What needs to be done
Retype the listing below line for line, but only from the line with "The width and" down to the line with "353x263 pixels.", inclusive. Pictures stay out.

Materials provided
* * *
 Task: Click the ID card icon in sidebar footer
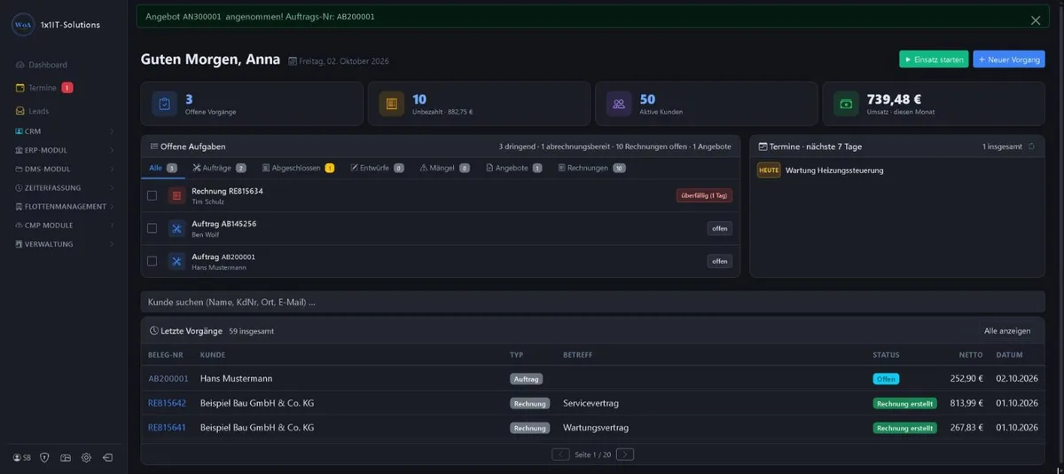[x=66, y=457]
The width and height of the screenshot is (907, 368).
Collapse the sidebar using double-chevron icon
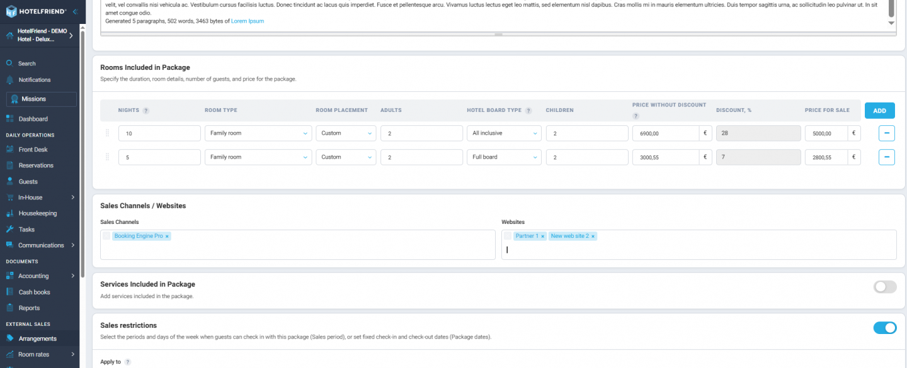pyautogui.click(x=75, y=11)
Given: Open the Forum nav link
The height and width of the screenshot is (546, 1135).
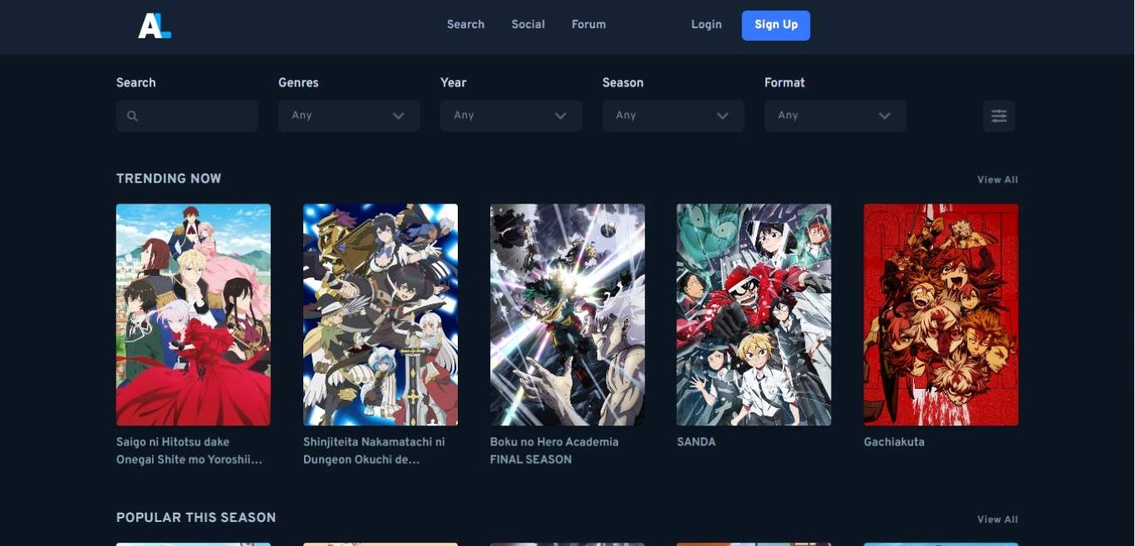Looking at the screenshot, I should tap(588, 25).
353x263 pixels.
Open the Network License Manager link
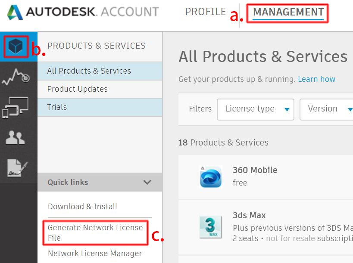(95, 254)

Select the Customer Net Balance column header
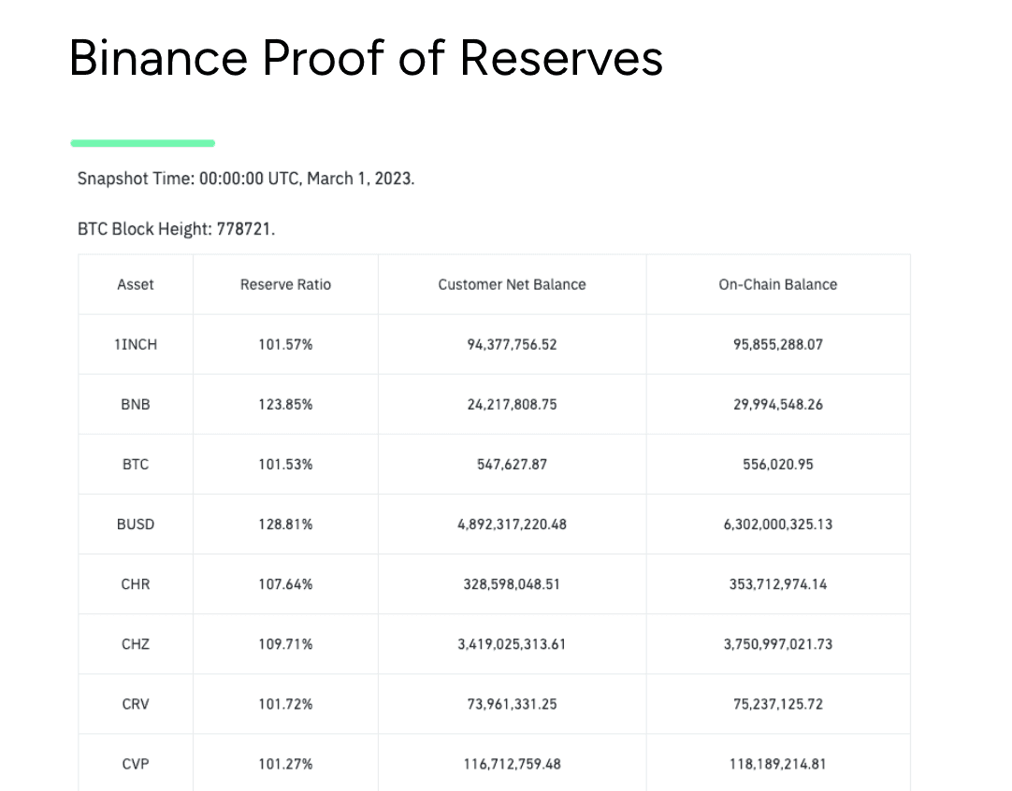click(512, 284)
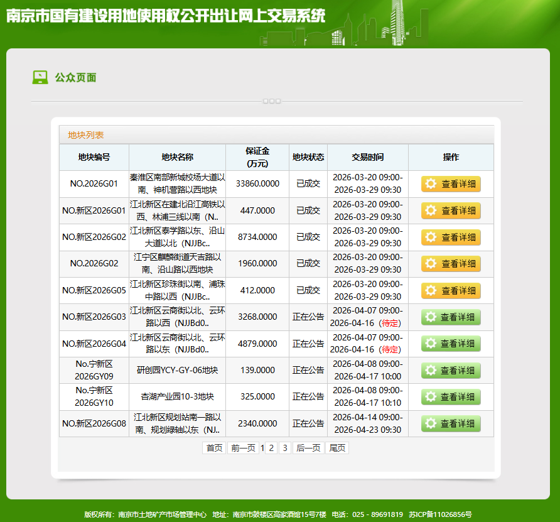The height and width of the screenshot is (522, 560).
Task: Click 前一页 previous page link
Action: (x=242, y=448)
* * *
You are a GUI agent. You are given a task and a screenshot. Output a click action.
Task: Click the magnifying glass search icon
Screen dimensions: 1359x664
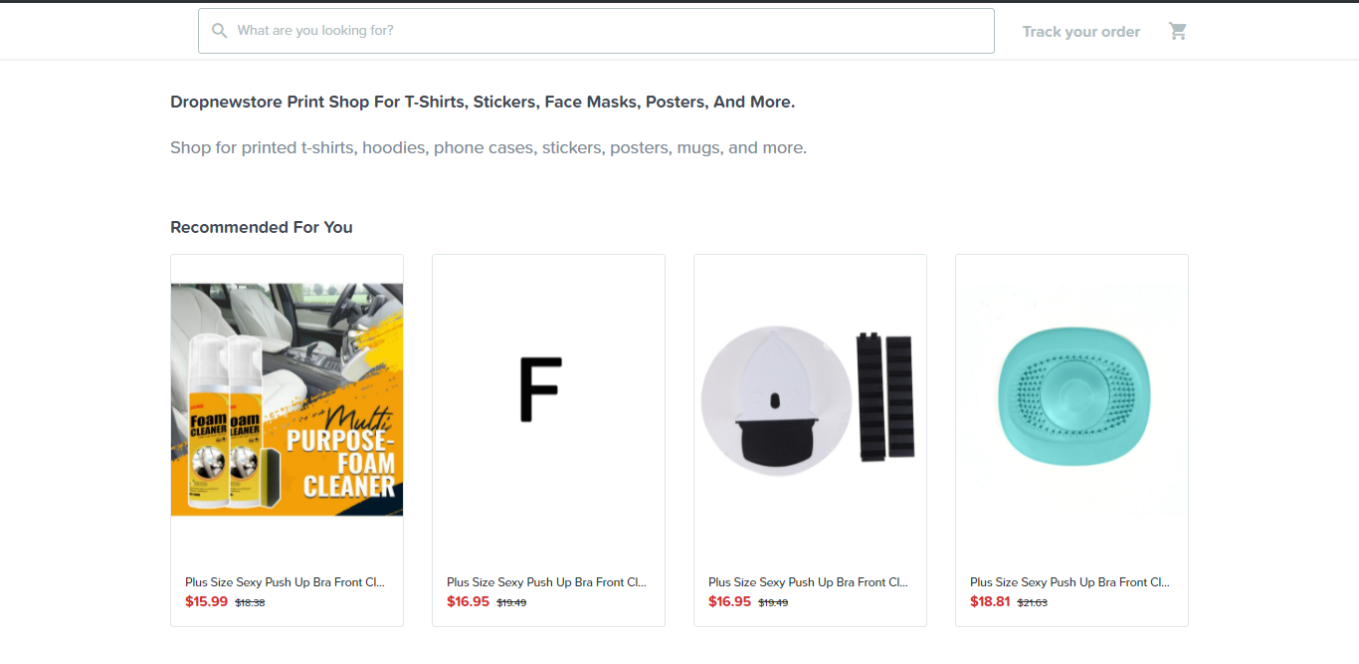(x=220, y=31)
* * *
Exercise solution
The width and height of the screenshot is (907, 368).
Collapse the sidebar using double-chevron icon
pyautogui.click(x=75, y=11)
Given: Open the Forum nav link
The height and width of the screenshot is (546, 1135).
Looking at the screenshot, I should tap(588, 25).
353x263 pixels.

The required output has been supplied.